Optical Character Recognition (OCR) is the technology that lets a machine "read" like a human: it converts an image of text — a scanned page, a photo of a sign, an invoice — into editable, searchable digital characters. Where the human eye instantly recognizes an "A", a computer initially sees only a grid of light and dark pixels; OCR bridges exactly that gap.
How it works
The classic pipeline chains several stages:
- Pre-processing: binarization (black/white), deskewing, noise removal.
- Segmentation: splitting the image into blocks, lines, words, then characters.
- Recognition: each glyph is matched to templates or classified by a neural network.

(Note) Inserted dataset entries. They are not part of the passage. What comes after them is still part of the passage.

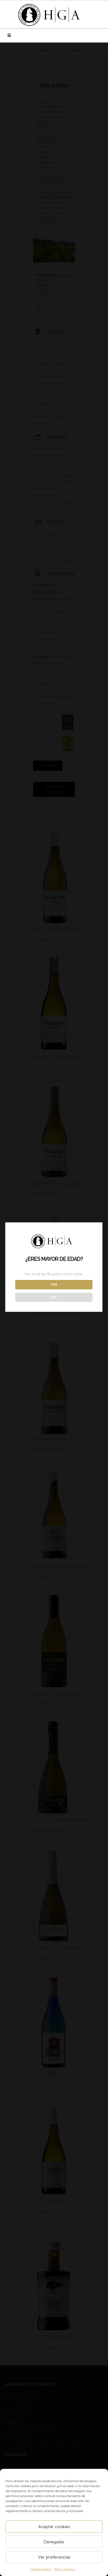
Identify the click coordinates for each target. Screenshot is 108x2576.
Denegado (54, 2541)
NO (54, 1297)
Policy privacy (64, 2569)
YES (54, 1284)
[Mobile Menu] (9, 35)
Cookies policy (40, 2569)
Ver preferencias (54, 2557)
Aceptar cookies (54, 2526)
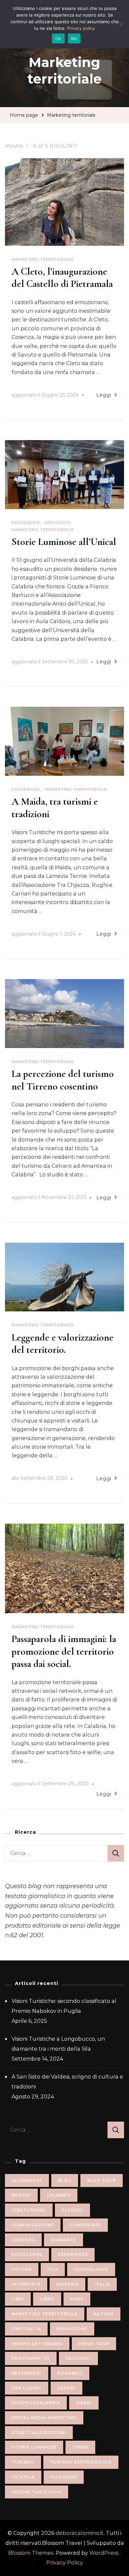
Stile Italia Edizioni (39, 2432)
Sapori (66, 2388)
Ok (58, 38)
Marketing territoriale (43, 259)
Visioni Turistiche (37, 2491)
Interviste (58, 522)
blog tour (101, 2180)
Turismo (23, 2462)
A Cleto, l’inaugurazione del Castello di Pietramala (62, 277)
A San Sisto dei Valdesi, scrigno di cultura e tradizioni (67, 2082)
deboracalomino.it (80, 2533)
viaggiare (63, 2477)
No (74, 38)
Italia (102, 2284)
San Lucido (27, 2388)
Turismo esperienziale (81, 2462)
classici (72, 2210)
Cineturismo (29, 2210)
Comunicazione (33, 2224)
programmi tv (31, 2358)
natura (103, 2313)
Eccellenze (27, 2254)
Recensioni (27, 2373)
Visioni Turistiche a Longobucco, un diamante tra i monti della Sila (58, 2044)
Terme (80, 2447)
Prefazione (72, 2328)
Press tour (93, 2343)
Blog (64, 2180)
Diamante (63, 2239)
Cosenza (23, 2239)
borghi (21, 2195)
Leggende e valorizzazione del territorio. (62, 1343)
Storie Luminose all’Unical (64, 542)
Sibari (84, 2402)
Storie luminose (34, 2447)
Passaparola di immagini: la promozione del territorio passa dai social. (64, 1651)
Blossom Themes (30, 2553)
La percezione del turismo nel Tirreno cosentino (63, 1080)
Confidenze (85, 2224)
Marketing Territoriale (45, 2313)
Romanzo (70, 2373)
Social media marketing (44, 2417)
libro (47, 2298)
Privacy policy (81, 28)
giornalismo (91, 2269)
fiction (22, 2269)
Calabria (59, 2195)
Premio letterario (37, 2343)
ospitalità (26, 2328)
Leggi (103, 395)
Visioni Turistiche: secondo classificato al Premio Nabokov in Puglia (64, 2006)
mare (77, 2298)
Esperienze (26, 522)
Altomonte (27, 2180)
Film (52, 2269)
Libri (18, 2298)
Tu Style (23, 2477)
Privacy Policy (64, 2562)
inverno (67, 2284)
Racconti (78, 2358)
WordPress (103, 2553)
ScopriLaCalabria (36, 2402)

- Post-processing: linguistic correction via a dictionary or language model.
Modern systems (TrOCR, Tesseract, end-to-end models) rely on CNNs to extract visual features, paired with sequence architectures (LSTM, Transformers) that decode character sequences directly, without explicit segmentation.
Measuring quality
Accuracy is often measured by the Character Error Rate:
$$ \text{CER} = \frac{S + D + I}{N} $$
where $S$, $D$ and $I$ are substitutions, deletions and insertions, and $N$ is the total number of reference characters. A low CER means a faithful transcription.
| Input type | Difficulty | Example |
|---|---|---|
| Clean printed text | Low | Scanned book |
| Handwriting | High | Notes, archives |
| Natural scene | High | Signs, storefronts |
OCR is now a pillar of digitization: archiving, license-plate reading, instant visual translation, and invoice automation.
From silent pixels to living text: OCR gives machines the ability to read the written world.